We learned some details about Nvidia's next-gen Pascal GPU architecture at last year's GTC. After today's GTC keynote, we now know a little more about how Pascal will operate. We also have new info about its memory capacity and bandwidth.
Perhaps the biggest feature of Pascal revealed today is its ability to operate in a mixed-precision mode, similar to mobile GPUs like ARM's Mali. Nvidia's current-gen GPU architecture, Maxwell, is limited to fp32 operation, meaning that int8, fp16, and fp32 operations are all processed internally at the same rate. The Maxwell GPU in the Tegra X1 SoC adds the abillity to operate in fp16 mode, which can effectively double its throughput.
There might be a little of what Huang calls "CEO math" involved here, but Pascal is said to provide up to four times the throughput in mixed-precision workloads. That big number might be explained by the addition of an int8 mode along with fp16 and fp32. Pascal also promises better performance simply due to the inherent architectural improvements in its design.
We also learned more about the benefits of Pascal's 3D memory, which Huang first described at last year's GTC. Huang said that in the past, tradeoffs existed between bandwidth and the size of the the RAM pool. One could have bandwidth or size, but not both (at least, not easily). Pascal's 3D memory technology changes the math involved in that tradeoff. The next-gen chip is said to be able to use up to 32GB of RAM, while providing up to three times the memory bandwidth of Maxwell.
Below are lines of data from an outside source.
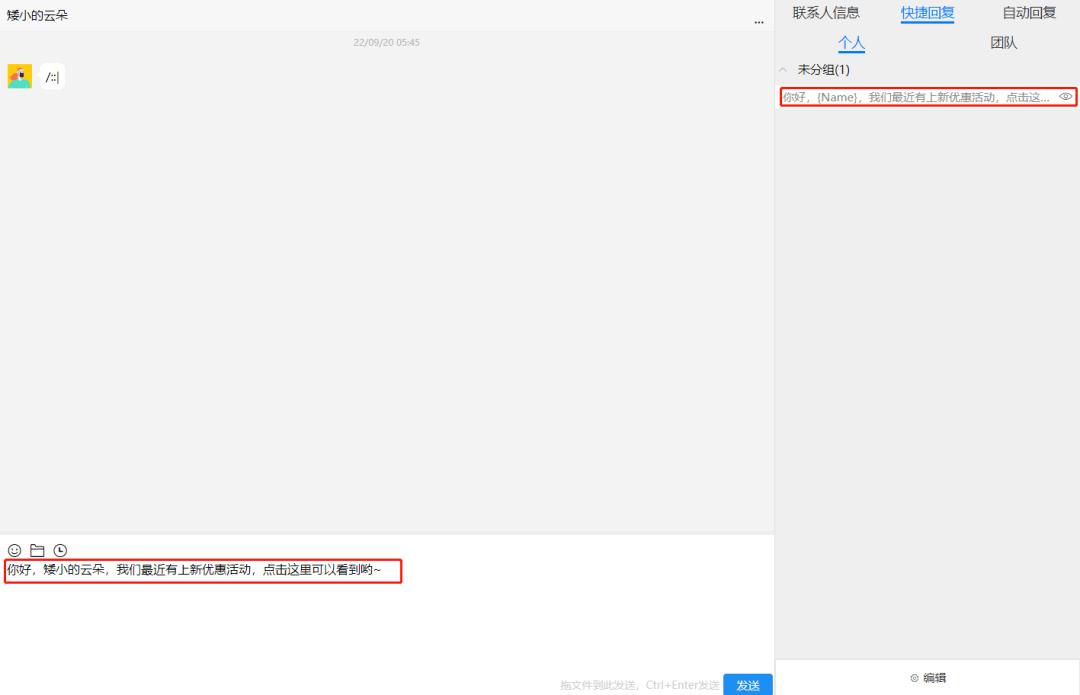This screenshot has width=1080, height=695.
Task: Click the drafted greeting text in the input area
Action: (x=200, y=572)
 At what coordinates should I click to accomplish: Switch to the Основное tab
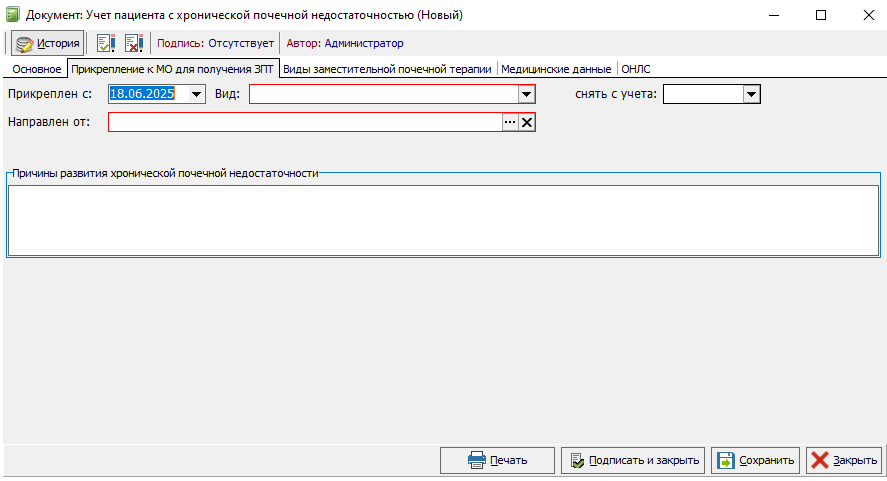point(37,69)
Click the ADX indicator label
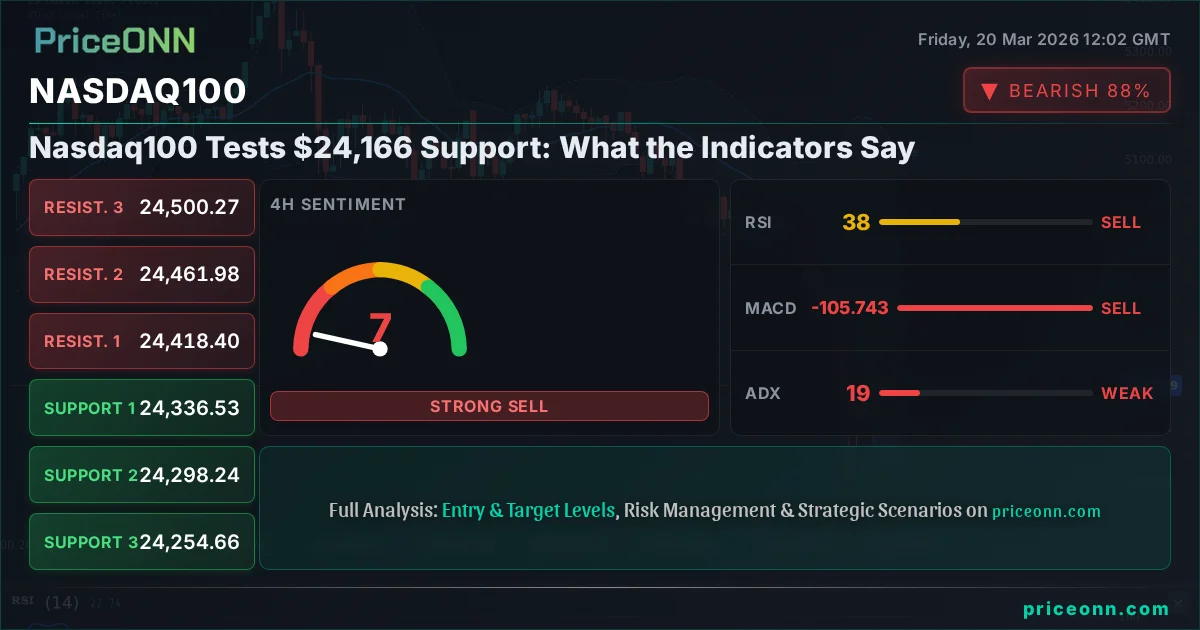 tap(763, 393)
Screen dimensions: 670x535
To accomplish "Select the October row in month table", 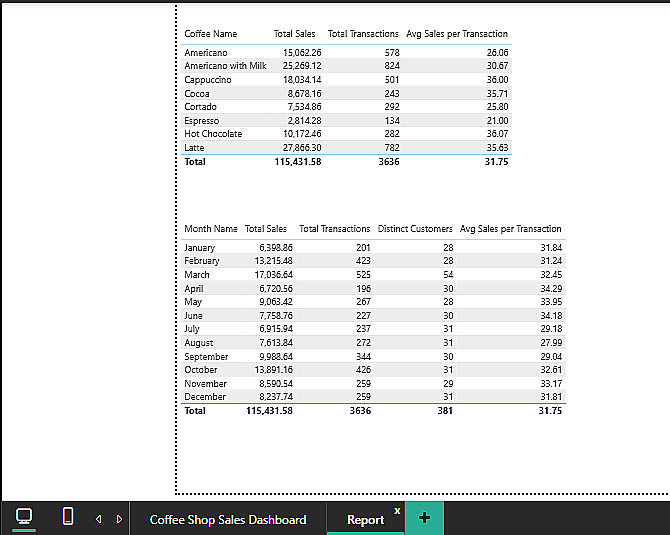I will (201, 370).
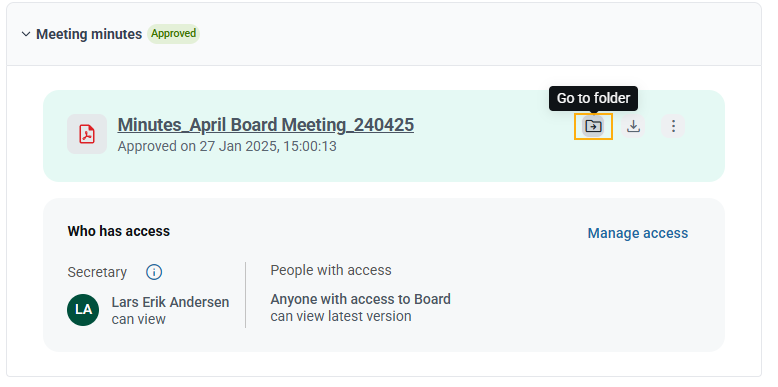Open Minutes_April Board Meeting_240425 document link
Viewport: 778px width, 387px height.
point(265,125)
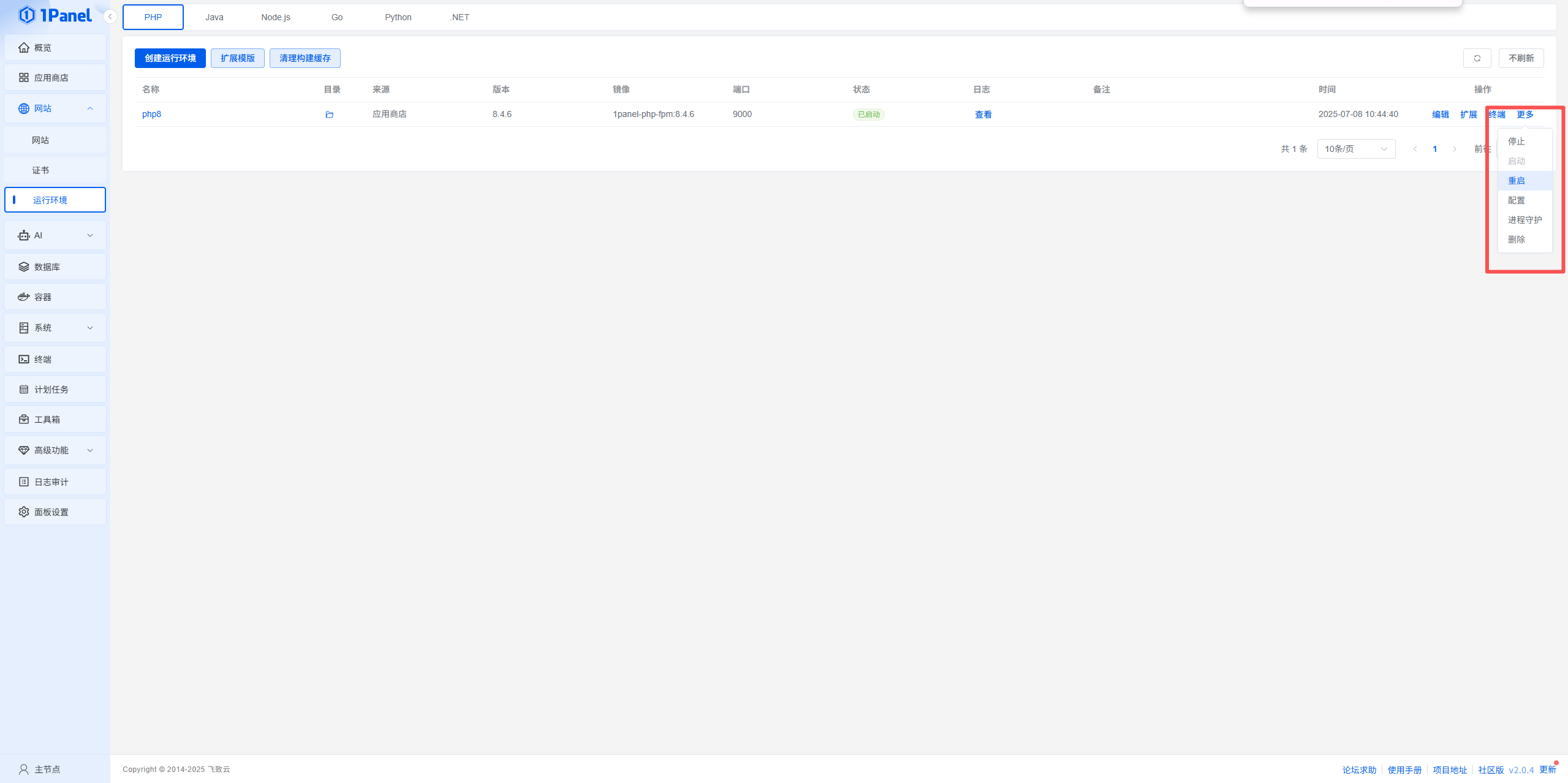This screenshot has height=783, width=1568.
Task: Click the 创建运行环境 button
Action: [x=170, y=58]
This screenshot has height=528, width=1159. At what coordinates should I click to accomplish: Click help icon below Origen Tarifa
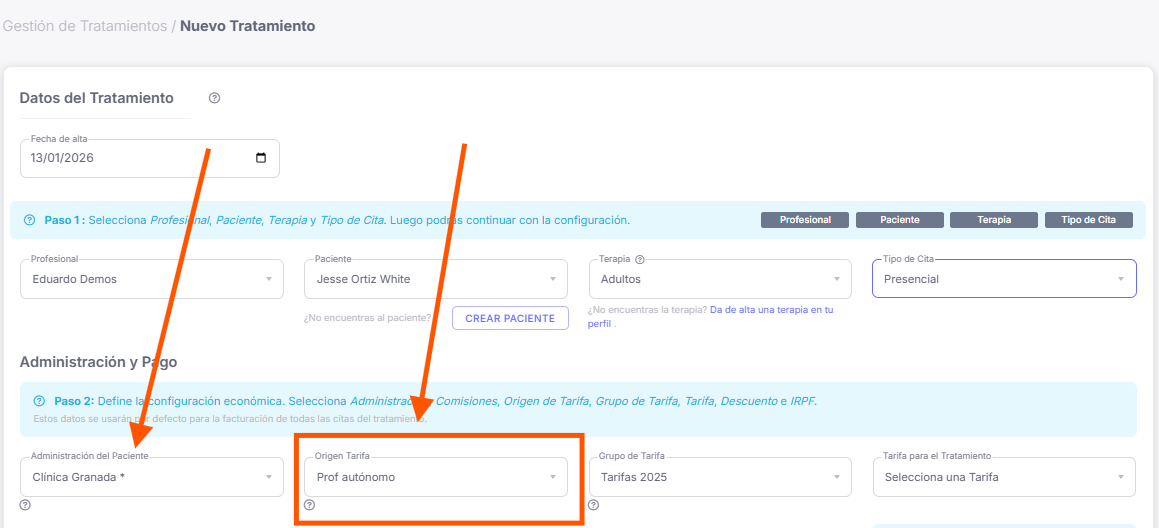309,505
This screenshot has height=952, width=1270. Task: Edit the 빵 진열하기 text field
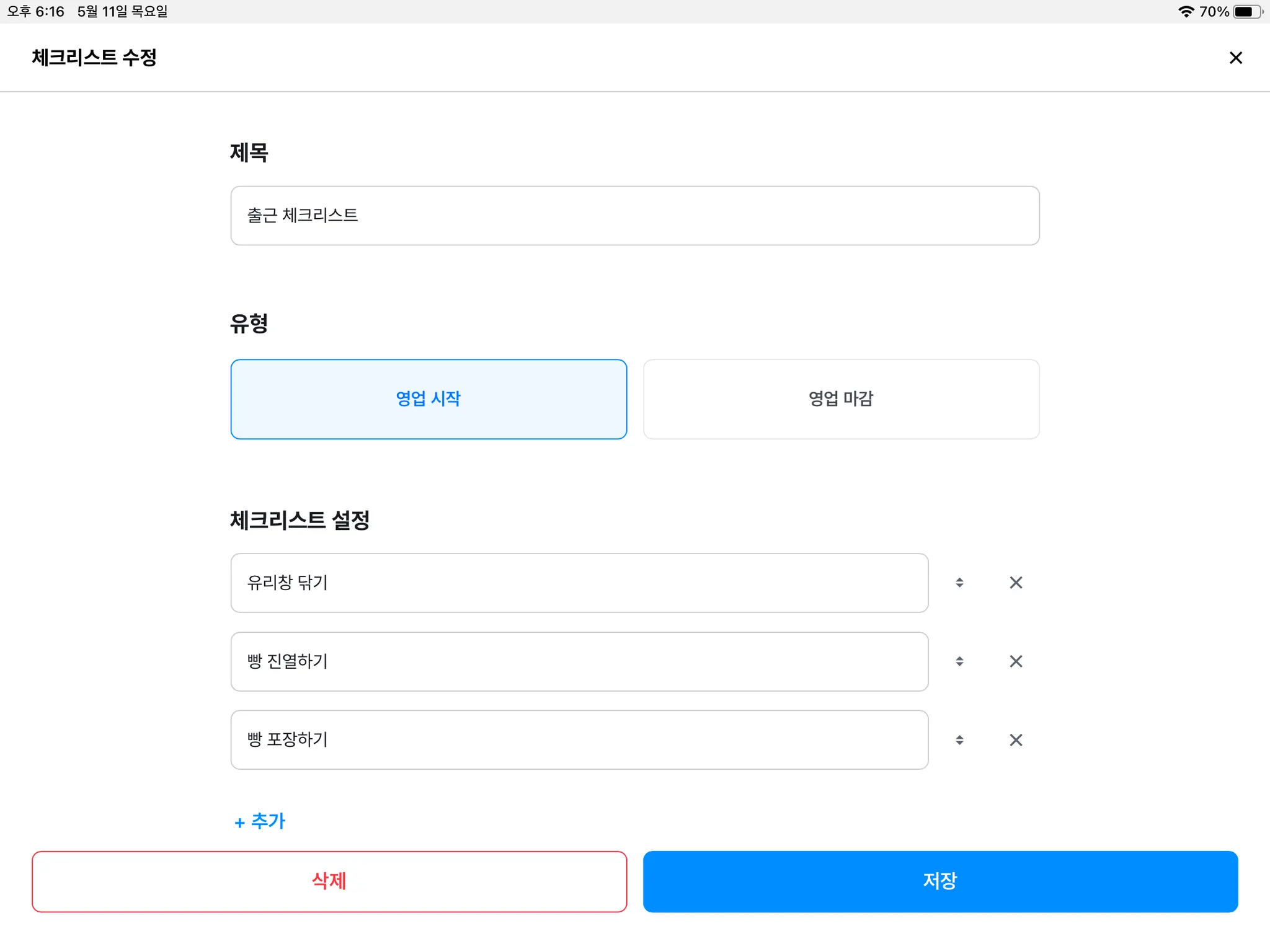click(x=579, y=661)
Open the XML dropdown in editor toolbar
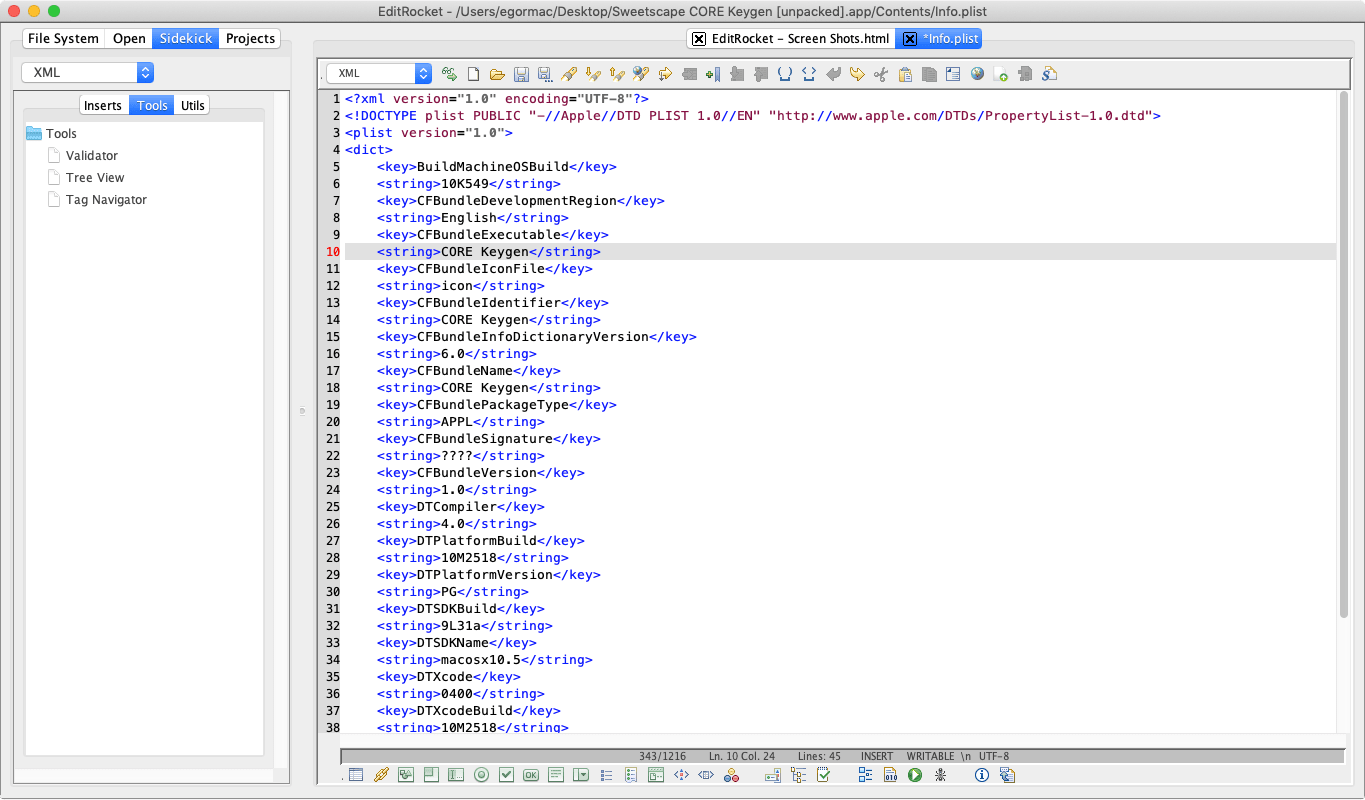 [x=379, y=73]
Pascal's improved memory bandwidth and its ability to operate in mixed-precision mode are both important for deep-learning applications. These programs don't need high levels of floating-point precision, but they are limited by memory bandwidth. With these improvements, along with the claimed scaling benefits offered by the Nvlink GPU interconnect (and a bit of CEO math), Huang claimed that Pascal might offer anywhere from five to ten times the performance of Maxwell GPUs in deep-learning tasks.